[Pixel coordinate grounding data]

==================================================

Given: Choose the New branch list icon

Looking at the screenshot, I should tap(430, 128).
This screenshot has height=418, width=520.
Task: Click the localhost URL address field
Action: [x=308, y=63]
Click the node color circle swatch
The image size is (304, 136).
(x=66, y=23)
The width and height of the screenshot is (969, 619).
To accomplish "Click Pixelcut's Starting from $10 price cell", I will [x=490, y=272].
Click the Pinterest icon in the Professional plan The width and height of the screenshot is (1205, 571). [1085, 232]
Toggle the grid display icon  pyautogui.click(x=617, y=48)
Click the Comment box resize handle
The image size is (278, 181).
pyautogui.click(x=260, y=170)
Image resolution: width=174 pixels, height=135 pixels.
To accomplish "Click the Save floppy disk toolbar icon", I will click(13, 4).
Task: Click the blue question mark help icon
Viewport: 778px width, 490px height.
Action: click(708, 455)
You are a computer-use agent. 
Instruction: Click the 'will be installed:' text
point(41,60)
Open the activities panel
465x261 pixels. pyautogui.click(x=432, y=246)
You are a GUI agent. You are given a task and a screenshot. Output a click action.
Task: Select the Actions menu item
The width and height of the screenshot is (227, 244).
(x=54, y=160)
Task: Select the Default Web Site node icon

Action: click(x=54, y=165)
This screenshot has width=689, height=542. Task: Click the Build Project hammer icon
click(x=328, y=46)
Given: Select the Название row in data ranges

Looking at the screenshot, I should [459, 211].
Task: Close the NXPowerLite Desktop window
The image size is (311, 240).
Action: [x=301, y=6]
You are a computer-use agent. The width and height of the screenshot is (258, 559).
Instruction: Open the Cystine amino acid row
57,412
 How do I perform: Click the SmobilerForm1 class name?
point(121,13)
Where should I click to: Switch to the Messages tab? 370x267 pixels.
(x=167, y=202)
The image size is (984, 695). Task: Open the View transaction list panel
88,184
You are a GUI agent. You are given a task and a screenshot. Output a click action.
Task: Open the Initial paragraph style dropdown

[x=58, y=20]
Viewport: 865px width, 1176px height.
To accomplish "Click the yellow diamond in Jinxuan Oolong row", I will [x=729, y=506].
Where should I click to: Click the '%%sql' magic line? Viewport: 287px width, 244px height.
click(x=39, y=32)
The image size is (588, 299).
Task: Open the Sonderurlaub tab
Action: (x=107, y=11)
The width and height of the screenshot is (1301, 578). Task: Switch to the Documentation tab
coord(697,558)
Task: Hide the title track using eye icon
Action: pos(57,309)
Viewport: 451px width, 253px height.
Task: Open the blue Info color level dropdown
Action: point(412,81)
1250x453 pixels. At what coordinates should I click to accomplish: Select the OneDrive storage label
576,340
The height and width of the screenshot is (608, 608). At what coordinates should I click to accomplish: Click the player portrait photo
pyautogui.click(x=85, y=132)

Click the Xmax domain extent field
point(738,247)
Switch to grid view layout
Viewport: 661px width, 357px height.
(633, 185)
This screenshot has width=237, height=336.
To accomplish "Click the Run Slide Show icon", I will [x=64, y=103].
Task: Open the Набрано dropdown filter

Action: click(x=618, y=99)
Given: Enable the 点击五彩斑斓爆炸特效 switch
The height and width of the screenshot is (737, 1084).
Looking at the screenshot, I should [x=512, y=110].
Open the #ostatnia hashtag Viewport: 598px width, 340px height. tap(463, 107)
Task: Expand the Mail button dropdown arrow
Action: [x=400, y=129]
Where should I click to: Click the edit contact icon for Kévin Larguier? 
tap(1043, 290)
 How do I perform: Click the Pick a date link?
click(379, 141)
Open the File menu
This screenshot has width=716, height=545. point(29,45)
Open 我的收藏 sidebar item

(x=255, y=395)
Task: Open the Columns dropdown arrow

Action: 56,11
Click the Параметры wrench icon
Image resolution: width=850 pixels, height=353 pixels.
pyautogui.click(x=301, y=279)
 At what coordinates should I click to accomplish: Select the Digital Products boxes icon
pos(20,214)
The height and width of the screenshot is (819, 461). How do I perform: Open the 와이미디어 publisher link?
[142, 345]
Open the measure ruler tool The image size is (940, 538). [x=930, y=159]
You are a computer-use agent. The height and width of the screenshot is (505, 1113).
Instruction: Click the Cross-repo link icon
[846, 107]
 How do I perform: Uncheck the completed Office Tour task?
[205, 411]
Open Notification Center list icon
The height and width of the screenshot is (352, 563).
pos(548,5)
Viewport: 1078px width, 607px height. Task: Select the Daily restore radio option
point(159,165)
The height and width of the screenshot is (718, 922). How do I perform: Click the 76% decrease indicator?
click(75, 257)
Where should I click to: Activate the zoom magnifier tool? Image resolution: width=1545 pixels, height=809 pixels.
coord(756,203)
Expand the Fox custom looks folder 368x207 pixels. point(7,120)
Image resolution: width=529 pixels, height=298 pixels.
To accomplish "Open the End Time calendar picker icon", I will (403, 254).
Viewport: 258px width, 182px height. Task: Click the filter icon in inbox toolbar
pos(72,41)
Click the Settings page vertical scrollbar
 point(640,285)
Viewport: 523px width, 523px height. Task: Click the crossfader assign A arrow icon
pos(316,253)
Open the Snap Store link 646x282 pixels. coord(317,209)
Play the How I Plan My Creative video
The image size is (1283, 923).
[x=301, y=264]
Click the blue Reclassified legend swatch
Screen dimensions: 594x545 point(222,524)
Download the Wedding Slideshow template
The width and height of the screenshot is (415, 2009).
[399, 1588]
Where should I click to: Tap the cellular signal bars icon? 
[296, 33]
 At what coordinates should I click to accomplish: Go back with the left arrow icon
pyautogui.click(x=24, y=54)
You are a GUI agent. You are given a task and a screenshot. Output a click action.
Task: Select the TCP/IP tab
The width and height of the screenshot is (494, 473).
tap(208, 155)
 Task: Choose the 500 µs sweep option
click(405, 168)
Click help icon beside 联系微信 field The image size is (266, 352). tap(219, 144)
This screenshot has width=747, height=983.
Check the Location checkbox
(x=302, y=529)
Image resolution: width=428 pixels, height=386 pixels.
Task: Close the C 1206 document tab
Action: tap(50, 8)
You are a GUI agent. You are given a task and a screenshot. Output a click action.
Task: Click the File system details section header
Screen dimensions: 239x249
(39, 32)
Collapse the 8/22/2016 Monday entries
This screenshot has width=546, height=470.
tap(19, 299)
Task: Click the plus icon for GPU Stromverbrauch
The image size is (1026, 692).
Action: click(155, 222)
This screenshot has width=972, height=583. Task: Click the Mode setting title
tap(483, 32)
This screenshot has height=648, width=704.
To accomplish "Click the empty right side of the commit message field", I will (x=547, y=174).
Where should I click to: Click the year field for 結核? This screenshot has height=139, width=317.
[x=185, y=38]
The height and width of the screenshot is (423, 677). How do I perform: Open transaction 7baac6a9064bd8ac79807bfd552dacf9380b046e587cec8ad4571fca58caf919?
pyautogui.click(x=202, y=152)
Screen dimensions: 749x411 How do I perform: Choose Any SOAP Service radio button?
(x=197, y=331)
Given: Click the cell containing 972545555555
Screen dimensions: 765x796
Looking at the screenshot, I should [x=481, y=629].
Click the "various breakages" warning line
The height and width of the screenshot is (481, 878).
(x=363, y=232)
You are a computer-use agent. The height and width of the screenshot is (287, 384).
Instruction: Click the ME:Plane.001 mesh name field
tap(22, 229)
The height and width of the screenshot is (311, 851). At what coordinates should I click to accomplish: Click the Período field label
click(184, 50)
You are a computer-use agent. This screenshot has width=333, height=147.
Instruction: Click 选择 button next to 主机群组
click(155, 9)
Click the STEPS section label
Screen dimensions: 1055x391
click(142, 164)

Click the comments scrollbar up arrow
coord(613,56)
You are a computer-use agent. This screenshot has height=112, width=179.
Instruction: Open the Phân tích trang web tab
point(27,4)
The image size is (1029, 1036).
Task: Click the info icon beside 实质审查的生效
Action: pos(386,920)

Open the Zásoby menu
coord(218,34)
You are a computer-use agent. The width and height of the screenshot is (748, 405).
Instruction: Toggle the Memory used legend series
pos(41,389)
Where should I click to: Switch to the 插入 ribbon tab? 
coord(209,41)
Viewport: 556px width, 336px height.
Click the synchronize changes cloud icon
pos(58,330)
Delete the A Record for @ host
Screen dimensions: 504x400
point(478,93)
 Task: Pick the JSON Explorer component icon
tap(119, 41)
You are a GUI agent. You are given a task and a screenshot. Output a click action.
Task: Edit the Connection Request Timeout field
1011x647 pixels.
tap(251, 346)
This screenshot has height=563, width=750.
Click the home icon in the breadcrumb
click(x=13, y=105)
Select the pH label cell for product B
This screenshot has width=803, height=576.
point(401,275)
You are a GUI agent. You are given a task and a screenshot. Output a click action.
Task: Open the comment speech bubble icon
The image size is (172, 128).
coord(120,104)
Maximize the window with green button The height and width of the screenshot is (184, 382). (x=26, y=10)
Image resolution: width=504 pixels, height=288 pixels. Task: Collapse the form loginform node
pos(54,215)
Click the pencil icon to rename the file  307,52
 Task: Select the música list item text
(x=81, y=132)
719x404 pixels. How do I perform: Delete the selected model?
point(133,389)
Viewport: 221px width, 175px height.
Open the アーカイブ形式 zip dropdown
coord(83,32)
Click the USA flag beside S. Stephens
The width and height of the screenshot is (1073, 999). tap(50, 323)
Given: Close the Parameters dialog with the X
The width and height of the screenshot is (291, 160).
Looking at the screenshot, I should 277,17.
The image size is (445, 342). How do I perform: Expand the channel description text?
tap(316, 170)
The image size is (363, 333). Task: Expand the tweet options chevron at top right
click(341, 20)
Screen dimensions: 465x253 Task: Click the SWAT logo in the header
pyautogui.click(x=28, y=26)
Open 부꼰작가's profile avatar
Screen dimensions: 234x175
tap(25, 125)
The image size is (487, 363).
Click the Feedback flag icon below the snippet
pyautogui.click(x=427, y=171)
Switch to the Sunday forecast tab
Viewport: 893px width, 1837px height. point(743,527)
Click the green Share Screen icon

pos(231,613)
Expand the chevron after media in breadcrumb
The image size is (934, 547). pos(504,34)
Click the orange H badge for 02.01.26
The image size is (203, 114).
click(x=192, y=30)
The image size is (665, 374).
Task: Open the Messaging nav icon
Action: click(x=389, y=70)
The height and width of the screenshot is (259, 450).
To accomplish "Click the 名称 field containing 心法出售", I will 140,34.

==================================================

WORK REQUIRED:
Among the entries above, count the lines that contain the word "help" and give the number by itself.

RESPONSE:
2